In the US I would go straight to the Apple Store, but here I'm not sure what to do... For about 10 days my phone 4s has intermittently said no service instead of showing bars. Sometimes it's just for a few minutes, sometimes for hours and hours. I went to Du and they gave me a new sim. Still problems. Swapped the sim into another phone and it seems fine, so I think it's my phone. Timing coincides with 6.0.1 upgrade. Any ideas of where I can take it to be looked at? I'm at the end of my technical rope!


----------



## dizzyizzy (Mar 30, 2008)

I had my iPhone fixed by these people: iPhone Repair, iPad Repair - The #1 Repair Center in UAE

I found them good and reliable at least for Dubai standards.


----------



## Chocoholic (Oct 29, 2012)

Did you buy the phone here?

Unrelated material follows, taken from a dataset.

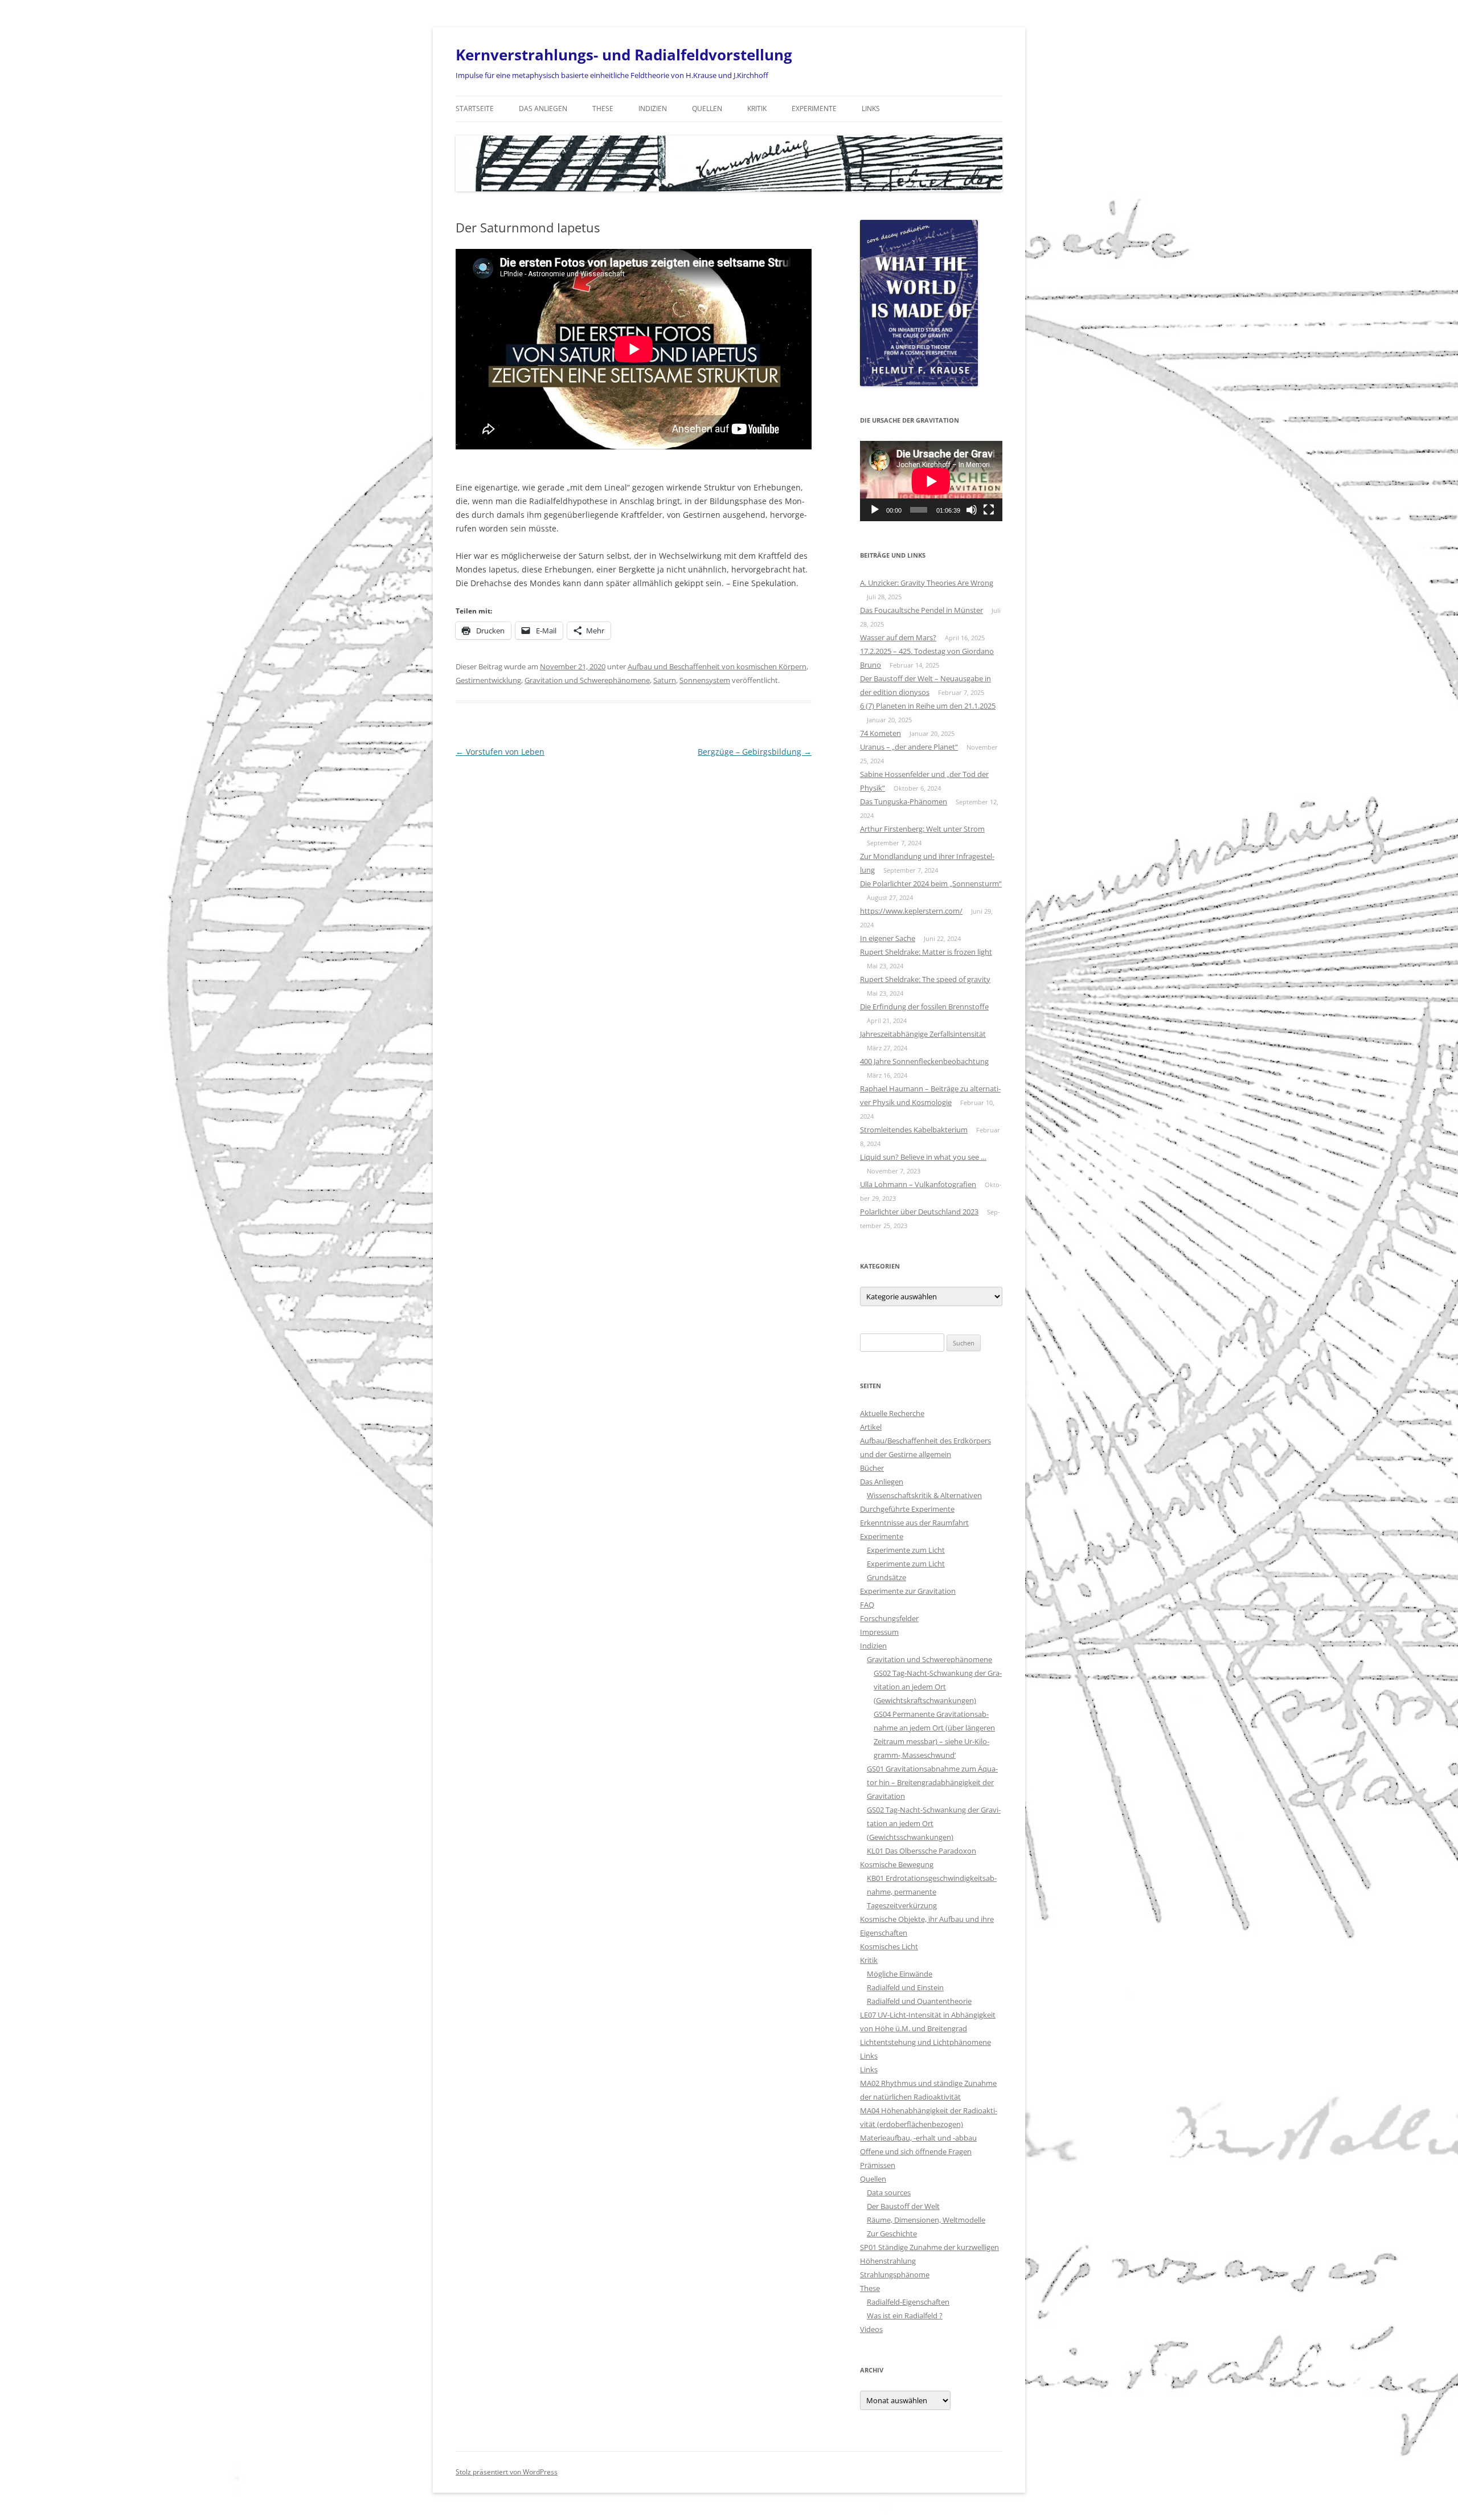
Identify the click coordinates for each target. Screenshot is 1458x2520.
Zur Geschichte (892, 2233)
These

Or did you buy it elsewhere? Is it jail broken? If it is, then sadly when you do any sort of upgrade with official Apple software, iphones usually go doolally.


----------



## terdubai (Feb 15, 2012)

It was legally unlocked in the US before coming here, so that shouldn't (notice I didn't say isn't) be the problem. I'll try called the place on the other msg. Thanks!


----------



## terdubai (Feb 15, 2012)

The link is hilarious, btw, to US standards - it says it's a "real company with real employees" - important to know for Dubai though!


----------



## 200256 (Jan 16, 2013)

had similar problems with Du... switched to Etisalat and no more problems


----------



## chiapet (Jan 28, 2013)

I was under the impression that all cell phones in Dubai have to have a sim card, does the Iphone4s bought in the U.S. have a sim card option?


----------



## saraswat (Apr 28, 2012)

chiapet said:


> I was under the impression that all cell phones in Dubai have to have a sim card, does the Iphone4s bought in the U.S. have a sim card option?


The one's with AT&T do.


----------



## chiapet (Jan 28, 2013)

I spoke with Sprint here in the U.S. and they explained that the Iphone 4s they sell have a micro sim card option. Okay, I learned from the forum that the cell phone providers in the UAE have pay as you go micro sim cards, that post was fairly old, is that still the case with the two providers?


----------



## Moe78 (Oct 29, 2010)

Yes or you cut it up yourself if you know how.


----------



## chiapet (Jan 28, 2013)

Great thanks! My 4s is arriving today. One more little check mark on my never ending moving to-do list!


----------